Regex Substraction of Character Set
-
Thursday, August 13, 2009 8:34 PM
(Moderator: I have split this post from its original because its an excellent learning tool concerning the set subtraction)
Do you know what the following pattern does (without running the code)?
string test = "1234567890"; string pattern = @"[\d-[57]]"; foreach (Match mx in Regex.Matches(test, pattern) Console.WriteLine("{0}" , mx.Value);
There are many ways to be "precise".
Les Potter, Xalnix Corporation, Yet Another C# Blog- Split by OmegaManMVP, Moderator Tuesday, November 17, 2009 9:59 PM Another Amazing Post By Les
- Edited by OmegaManMVP, Moderator Tuesday, November 17, 2009 10:18 PM Put in moderator comments
- Edited by OmegaManMVP, Moderator Tuesday, November 17, 2009 10:19 PM bad formatting
- Edited by OmegaManMVP, Moderator Tuesday, November 17, 2009 10:20 PM Again bad formatting
- Changed Type OmegaManMVP, Moderator Tuesday, November 17, 2009 10:20 PM Learning Tool
All Replies
-
Thursday, August 13, 2009 8:42 PMOpen question? I ask it because I didn't until a few weeks ago. Regex can do so much that sometimes I think I've only scratched the surface. So, if anyone out there is curious, and doesn't know right off, just run the code or plug it into Expresso, or whatever (I'm not even sure the other Regex engines support it). I'll give you a hint though. It allows you to be precise about exactly which characters to match.

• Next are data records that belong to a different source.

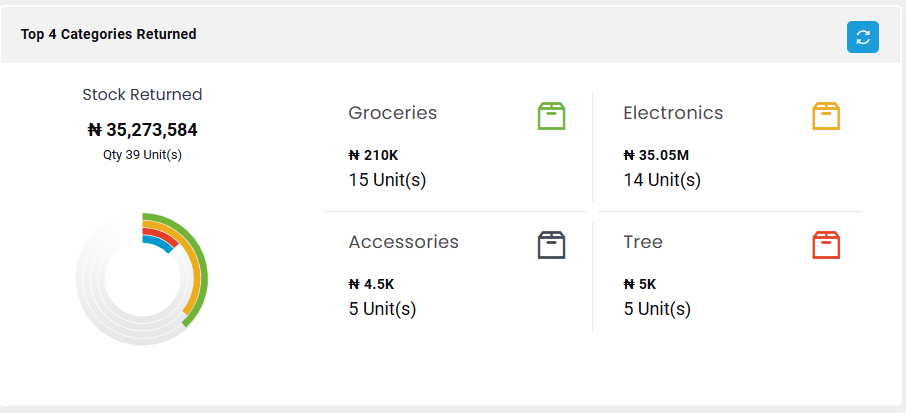Viewport: 906px width, 413px height.
Task: Click the Qty 39 Unit(s) text
Action: click(x=142, y=155)

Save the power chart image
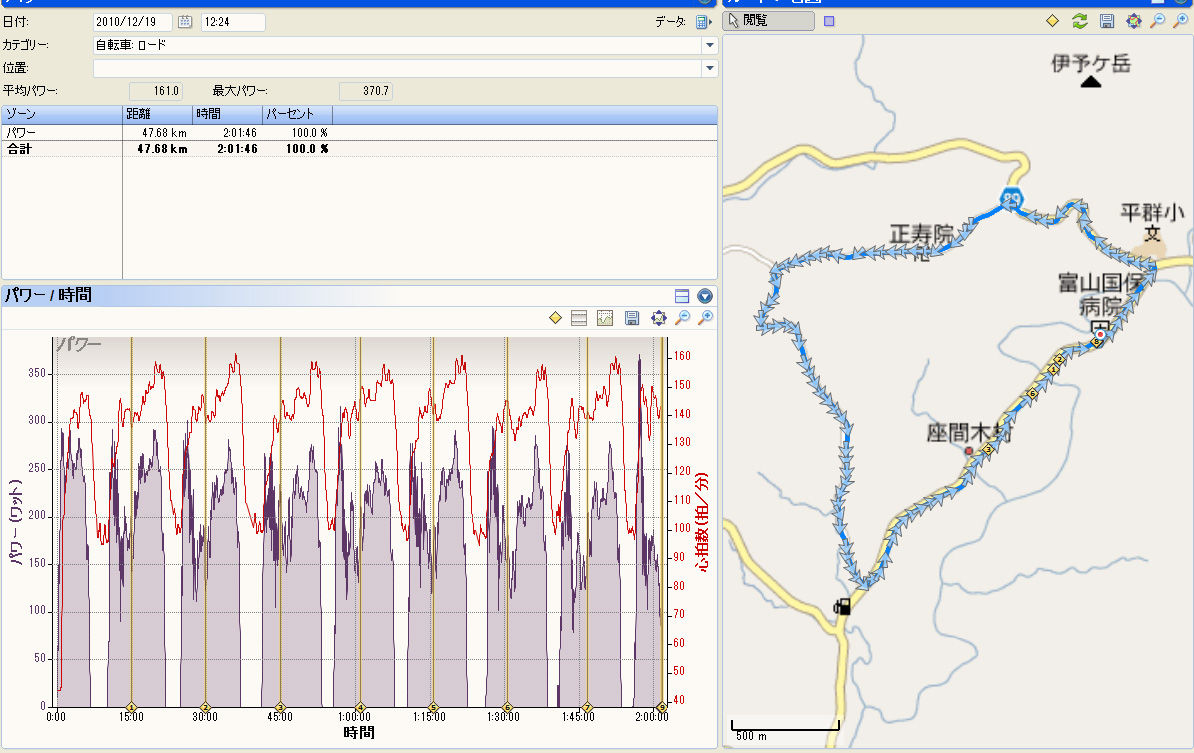click(632, 318)
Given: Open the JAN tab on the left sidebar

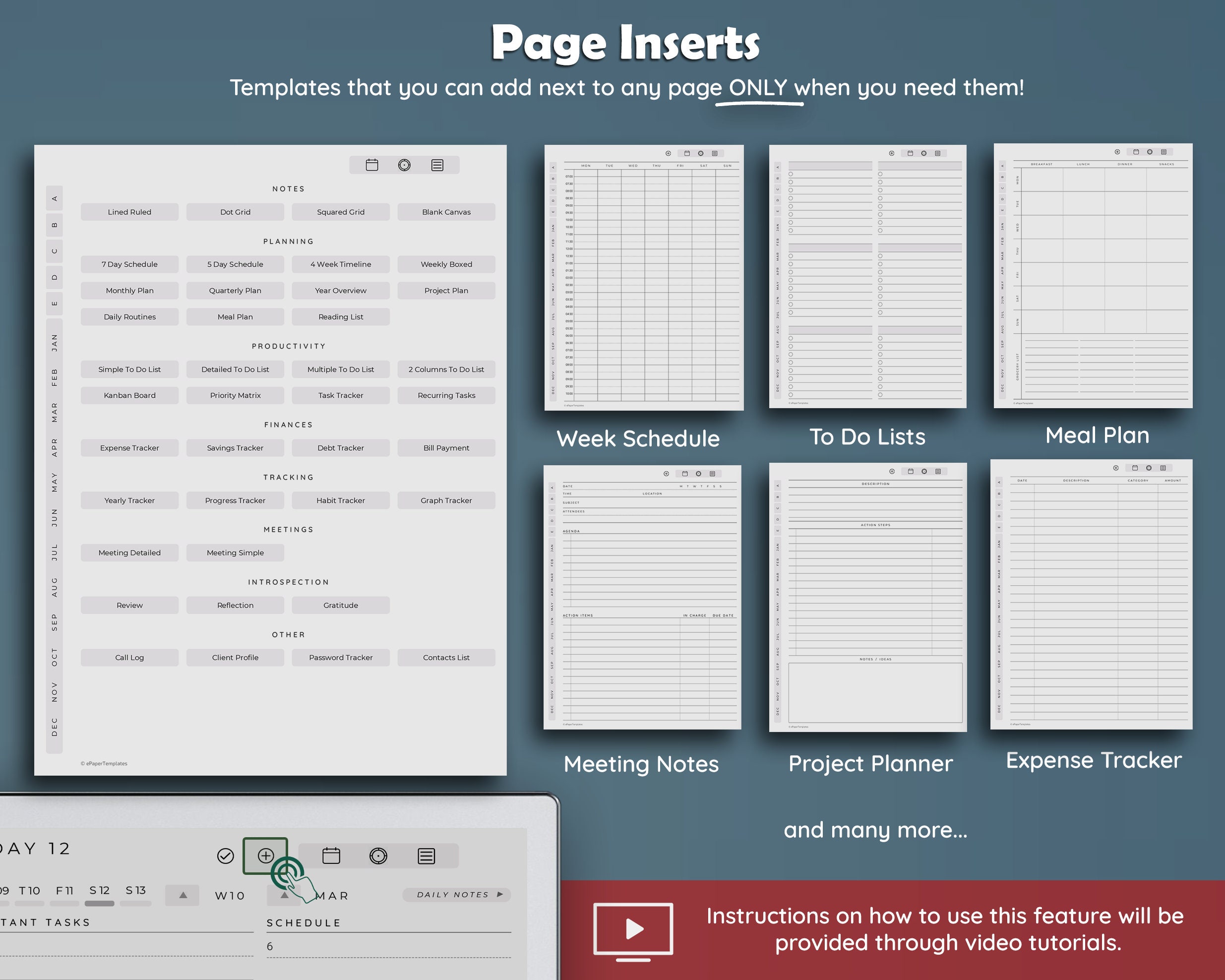Looking at the screenshot, I should pyautogui.click(x=55, y=343).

Les Potter, Xalnix Corporation, Yet Another C# Blog -
Friday, August 14, 2009 1:50 PMWell, I can't leave everyone hanging. You can of course run the example and see. But here's an explaination.

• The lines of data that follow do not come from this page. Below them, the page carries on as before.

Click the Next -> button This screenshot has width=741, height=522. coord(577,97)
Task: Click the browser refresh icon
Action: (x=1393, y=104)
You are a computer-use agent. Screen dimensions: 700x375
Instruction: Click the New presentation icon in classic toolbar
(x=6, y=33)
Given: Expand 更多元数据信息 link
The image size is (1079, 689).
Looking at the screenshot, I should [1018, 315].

When working with the [] pattern, many are familiar with the range pattern ([a-z] all letters between a and z inclusive) and the negation pattern ([^abc] all characters except a, b, and c). The pattern I offered above is a character subtraction pattern ([\d-[57]] all digits except for 5 and 7). This comes in handy when you have a character class that nearly meets your needs, except that it contains one or a few characters that you wish to exclude.
In case you see the pattern, now you know what it means.
Les Potter, Xalnix Corporation, Yet Another C# Blog -
Friday, August 14, 2009 1:55 PMThat is certainly more elegant then this:
[0-468-9]
[\d-[57]]
Though in this case it is one character shorter, so it really doesn't save time.
John Grove - TFD Group, Senior Software Engineer, EI Division, http://www.tfdg.com -
Tuesday, November 17, 2009 10:24 PMModeratorThanks Les for bringing this to the groups attention and I have made this post sticky til 2025!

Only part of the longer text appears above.